● **EXERCISE PROMPT**
Please turn everything from the line containing "This screenshot has" down to the line containing "click(1382, 68)", both of those lines included, into a JSON list of strings with one string per line and blank lines left out.

● **RECORDS TO USE**

━━━━━━━━━━━━━━━━

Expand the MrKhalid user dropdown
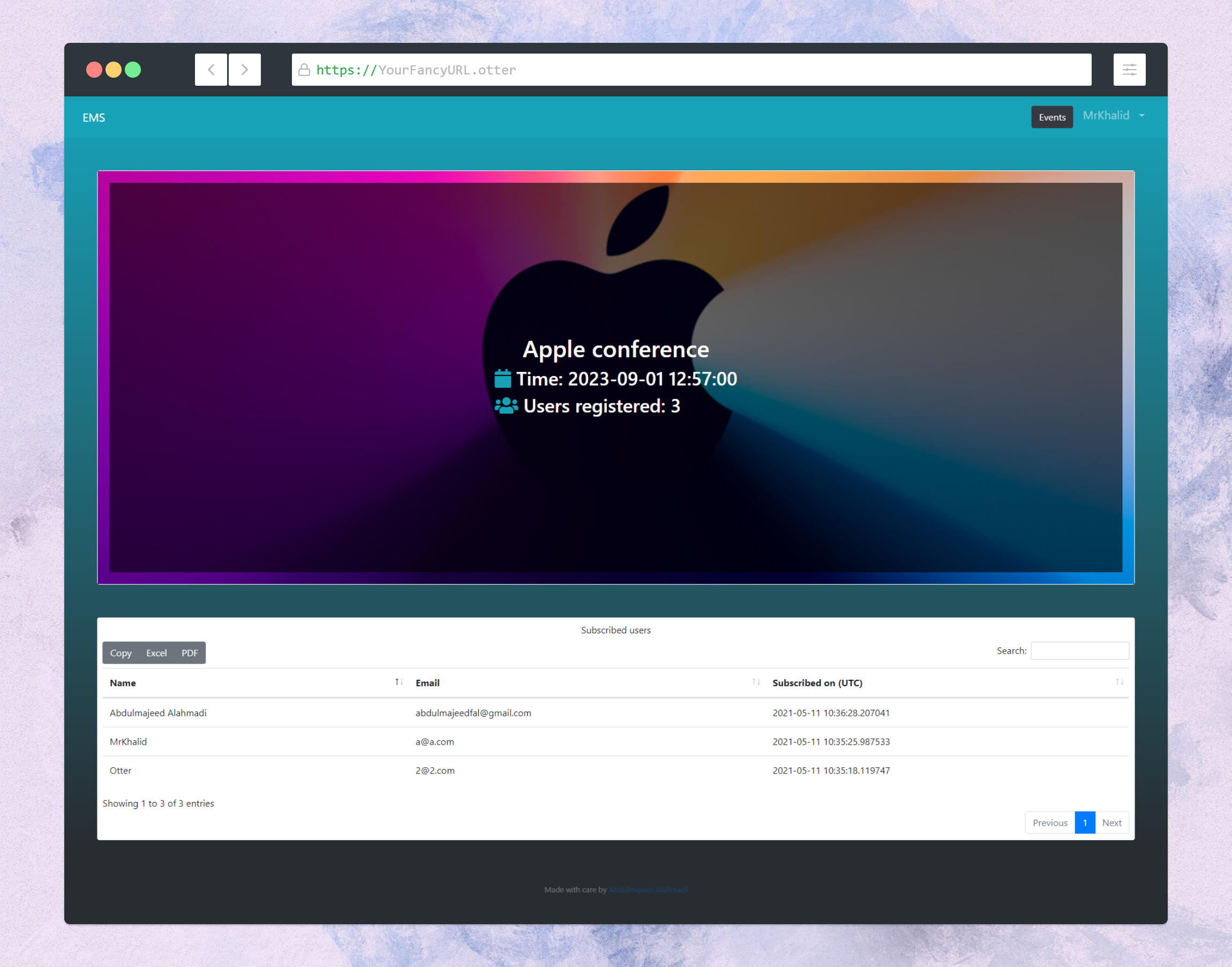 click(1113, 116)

━━━━━━━━━━━━━━━━

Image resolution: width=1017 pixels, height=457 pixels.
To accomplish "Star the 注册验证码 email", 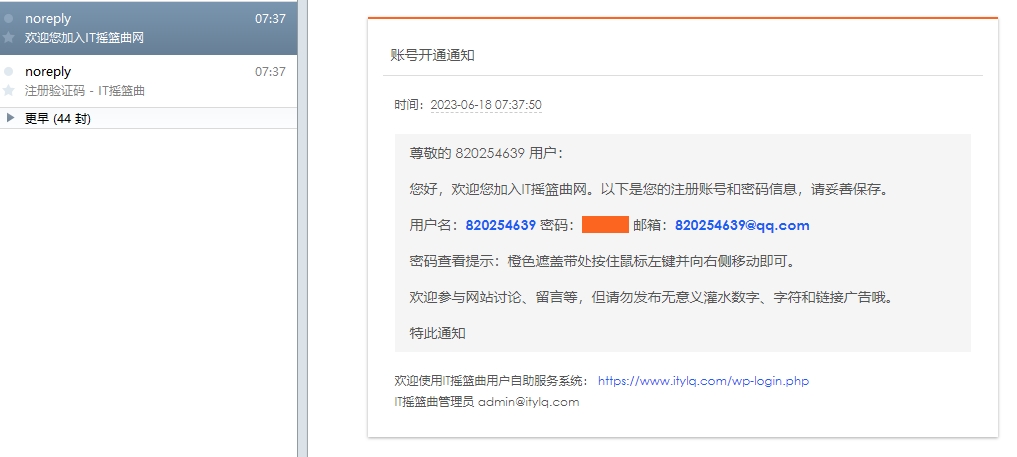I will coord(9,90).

━━━━━━━━━━━━━━━━

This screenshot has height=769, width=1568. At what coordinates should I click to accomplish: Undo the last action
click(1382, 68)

━━━━━━━━━━━━━━━━

● **SOLUTION**
[
  "This screenshot has height=769, width=1568. At what coordinates should I click to accomplish: Undo the last action",
  "click(1382, 68)"
]